In a significant move against financial crimes, the Central Bank of Nigeria (CBN) has unveiled its Customer Due Diligence Regulations 2023, imposing stricter measures on financial institutions under its regulatory purview.
The latest regulations aim to strengthen compliance with anti-money laundering (AML) and counter-terrorism financing (CFT) provisions while aligning with international best practices.
The CBN’s new regulations introduce a crucial requirement for financial institutions to collect and verify customers’ social media handles as part of their Know Your Customer (KYC) process.
By including social media verification in the KYC requirements, the CBN intends to enhance the accuracy and depth of customer identification and fortify the fight against money laundering, terrorism financing, and proliferation financing.
Under the new regulations, financial institutions are obligated to establish internal processes and procedures for conducting comprehensive customer due diligence measures for both potential and existing customers, including occasional customers.
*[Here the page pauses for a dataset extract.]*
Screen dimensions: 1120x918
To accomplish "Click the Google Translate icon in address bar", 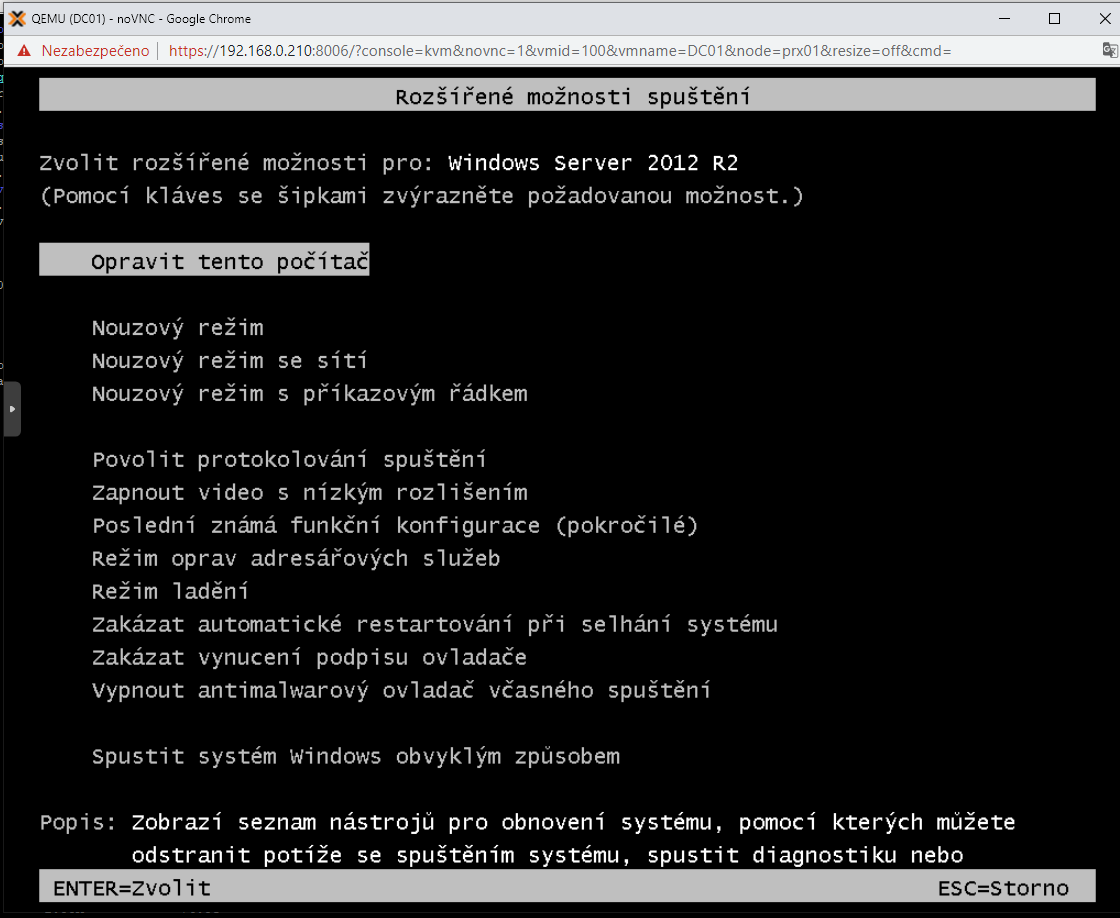I will 1108,50.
These measures include obtaining specific information such as legal names, addresses, contact details, identification documents, account types, nature of banking relationships, signatures, and the identification of politically exposed persons (PEPs).
To verify customer identities, financial institutions must rely on reliable and independent source documents, data, or information. This involves confirming personal details, including date of birth, residential address, contact details, and the validity of official documentation for individuals.
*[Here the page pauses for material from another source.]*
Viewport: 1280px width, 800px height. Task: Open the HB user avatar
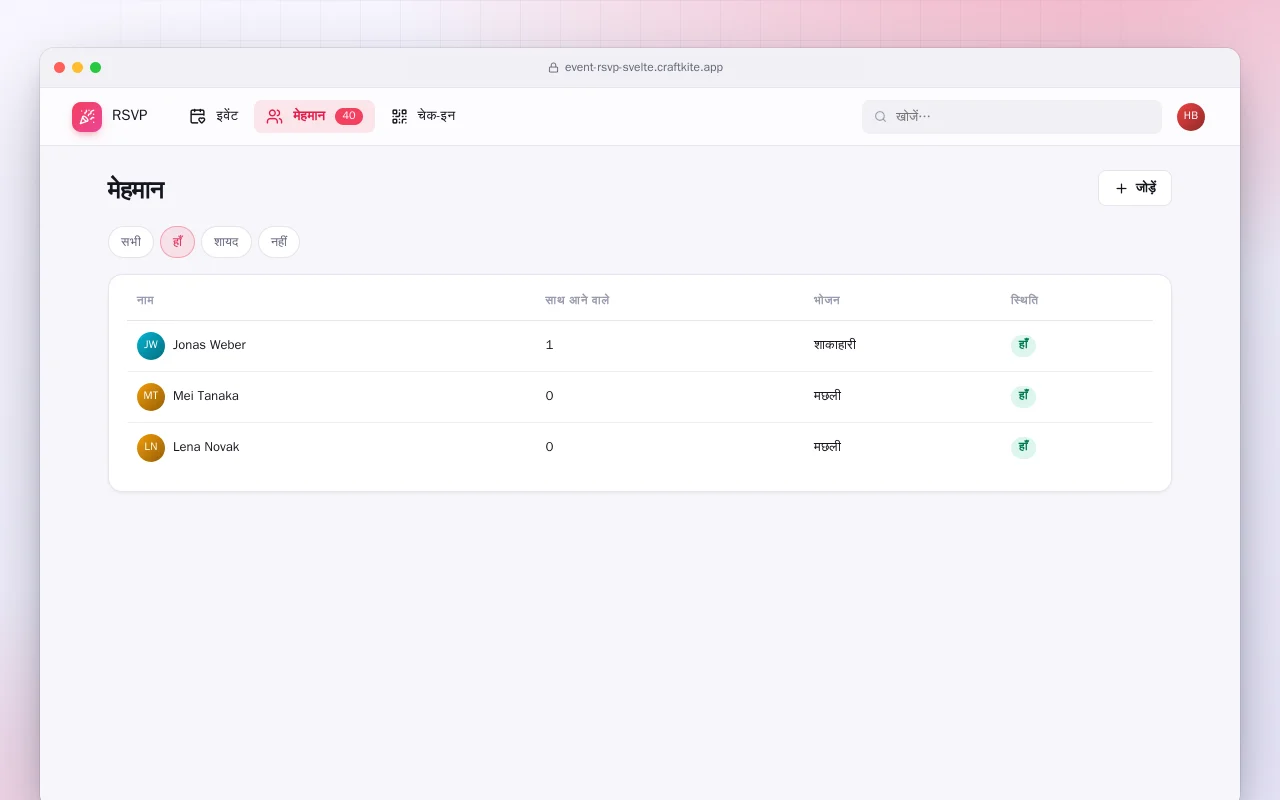[1191, 117]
For legal entities or arrangements, financial institutions are required to conduct searches on public registries or databases, review annual reports or relevant financial statements, and examine board resolutions.
Record-keeping and maintaining up-to-date customer information are also emphasized in the new regulations. Financial institutions must retain records obtained through customer due diligence measures, account files, business correspondence, and analysis results for at least five years after the termination or cessation of a business relationship or an occasional transaction.
Additionally, regular reviews of existing customer records are mandated based on risk categories, with high-risk customers requiring annual reviews, medium-risk customers requiring reviews every 18 months, and low-risk customers requiring reviews every three years.